*EXERCISE:* Every line of the data is to be transcribed without error.

Items from a data source

════════

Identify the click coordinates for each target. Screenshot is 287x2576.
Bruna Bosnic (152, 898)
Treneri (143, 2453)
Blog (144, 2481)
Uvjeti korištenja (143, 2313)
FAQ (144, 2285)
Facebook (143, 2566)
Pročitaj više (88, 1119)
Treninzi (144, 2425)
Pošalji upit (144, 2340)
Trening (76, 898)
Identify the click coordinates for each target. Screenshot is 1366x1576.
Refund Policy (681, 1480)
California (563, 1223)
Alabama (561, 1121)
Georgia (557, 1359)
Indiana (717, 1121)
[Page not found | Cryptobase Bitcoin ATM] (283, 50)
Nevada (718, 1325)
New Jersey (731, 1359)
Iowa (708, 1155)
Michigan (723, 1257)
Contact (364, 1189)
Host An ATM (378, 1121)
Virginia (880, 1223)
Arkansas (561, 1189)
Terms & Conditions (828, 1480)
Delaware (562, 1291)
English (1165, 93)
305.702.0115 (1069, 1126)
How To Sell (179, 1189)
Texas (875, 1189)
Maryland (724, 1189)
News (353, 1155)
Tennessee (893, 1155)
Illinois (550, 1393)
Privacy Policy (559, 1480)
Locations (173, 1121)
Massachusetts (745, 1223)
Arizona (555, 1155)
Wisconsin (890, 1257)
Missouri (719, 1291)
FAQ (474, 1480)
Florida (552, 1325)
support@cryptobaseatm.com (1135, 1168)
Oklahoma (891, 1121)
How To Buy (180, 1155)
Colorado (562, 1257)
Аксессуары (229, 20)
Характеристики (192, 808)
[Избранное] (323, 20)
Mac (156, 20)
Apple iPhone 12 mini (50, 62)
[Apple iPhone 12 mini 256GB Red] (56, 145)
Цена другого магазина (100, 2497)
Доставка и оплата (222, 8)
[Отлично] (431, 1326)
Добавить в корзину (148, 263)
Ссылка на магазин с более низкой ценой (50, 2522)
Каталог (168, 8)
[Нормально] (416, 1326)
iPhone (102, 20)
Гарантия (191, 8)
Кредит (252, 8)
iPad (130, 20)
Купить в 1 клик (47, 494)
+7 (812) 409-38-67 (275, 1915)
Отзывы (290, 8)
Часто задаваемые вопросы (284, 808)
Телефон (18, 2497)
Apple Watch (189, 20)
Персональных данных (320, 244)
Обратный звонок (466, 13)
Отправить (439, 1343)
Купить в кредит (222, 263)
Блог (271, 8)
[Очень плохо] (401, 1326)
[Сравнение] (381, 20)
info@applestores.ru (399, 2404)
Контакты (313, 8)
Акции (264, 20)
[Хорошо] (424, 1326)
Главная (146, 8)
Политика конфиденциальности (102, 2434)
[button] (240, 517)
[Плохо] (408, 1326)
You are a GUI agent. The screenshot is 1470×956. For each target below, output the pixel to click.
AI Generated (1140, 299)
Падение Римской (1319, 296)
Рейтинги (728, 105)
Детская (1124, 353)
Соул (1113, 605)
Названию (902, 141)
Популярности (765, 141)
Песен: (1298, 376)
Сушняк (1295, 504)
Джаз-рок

════════

*RESPONSE BOX:*
Identify the click coordinates for each target. Screenshot is 287x2576.
Bruna Bosnic (152, 898)
Treneri (143, 2453)
Blog (144, 2481)
Uvjeti korištenja (143, 2313)
FAQ (144, 2285)
Facebook (143, 2566)
Pročitaj više (88, 1119)
Treninzi (144, 2425)
Pošalji upit (144, 2340)
Trening (76, 898)
Identify the click coordinates for each target. Screenshot is 1366x1576.
Refund Policy (681, 1480)
California (563, 1223)
Alabama (561, 1121)
Georgia (557, 1359)
Indiana (717, 1121)
[Page not found | Cryptobase Bitcoin ATM] (283, 50)
Nevada (718, 1325)
New Jersey (731, 1359)
Iowa (708, 1155)
Michigan (723, 1257)
Contact (364, 1189)
Host An ATM (378, 1121)
Virginia (880, 1223)
Arkansas (561, 1189)
Terms & Conditions (828, 1480)
Delaware (562, 1291)
English (1165, 93)
305.702.0115 (1069, 1126)
How To Sell (179, 1189)
Texas (875, 1189)
Maryland (724, 1189)
News (353, 1155)
Tennessee (893, 1155)
Illinois (550, 1393)
Privacy Policy (559, 1480)
Locations (173, 1121)
Massachusetts (745, 1223)
Arizona (555, 1155)
Wisconsin (890, 1257)
Missouri (719, 1291)
FAQ (474, 1480)
Florida (552, 1325)
support@cryptobaseatm.com (1135, 1168)
Oklahoma (891, 1121)
How To Buy (180, 1155)
Colorado (562, 1257)
Аксессуары (229, 20)
Характеристики (192, 808)
[Избранное] (323, 20)
Mac (156, 20)
Apple iPhone 12 mini (50, 62)
[Apple iPhone 12 mini 256GB Red] (56, 145)
Цена другого магазина (100, 2497)
Доставка и оплата (222, 8)
[Отлично] (431, 1326)
Добавить в корзину (148, 263)
Ссылка на магазин с более низкой ценой (50, 2522)
Каталог (168, 8)
[Нормально] (416, 1326)
iPhone (102, 20)
Гарантия (191, 8)
Кредит (252, 8)
iPad (130, 20)
Купить в 1 клик (47, 494)
+7 (812) 409-38-67 (275, 1915)
Отзывы (290, 8)
Часто задаваемые вопросы (284, 808)
Телефон (18, 2497)
Apple Watch (189, 20)
Персональных данных (320, 244)
Обратный звонок (466, 13)
Отправить (439, 1343)
Купить в кредит (222, 263)
Блог (271, 8)
[Очень плохо] (401, 1326)
[Сравнение] (381, 20)
info@applestores.ru (399, 2404)
Контакты (313, 8)
Акции (264, 20)
[Хорошо] (424, 1326)
Главная (146, 8)
Политика конфиденциальности (102, 2434)
[button] (240, 517)
[Плохо] (408, 1326)
You are a GUI agent. The screenshot is 1470×956. For each target below, output the pixel to click.
AI Generated (1140, 299)
Падение Римской (1319, 296)
Рейтинги (728, 105)
Детская (1124, 353)
Соул (1113, 605)
Названию (902, 141)
Популярности (765, 141)
Песен: (1298, 376)
Сушняк (1295, 504)
Джаз-рок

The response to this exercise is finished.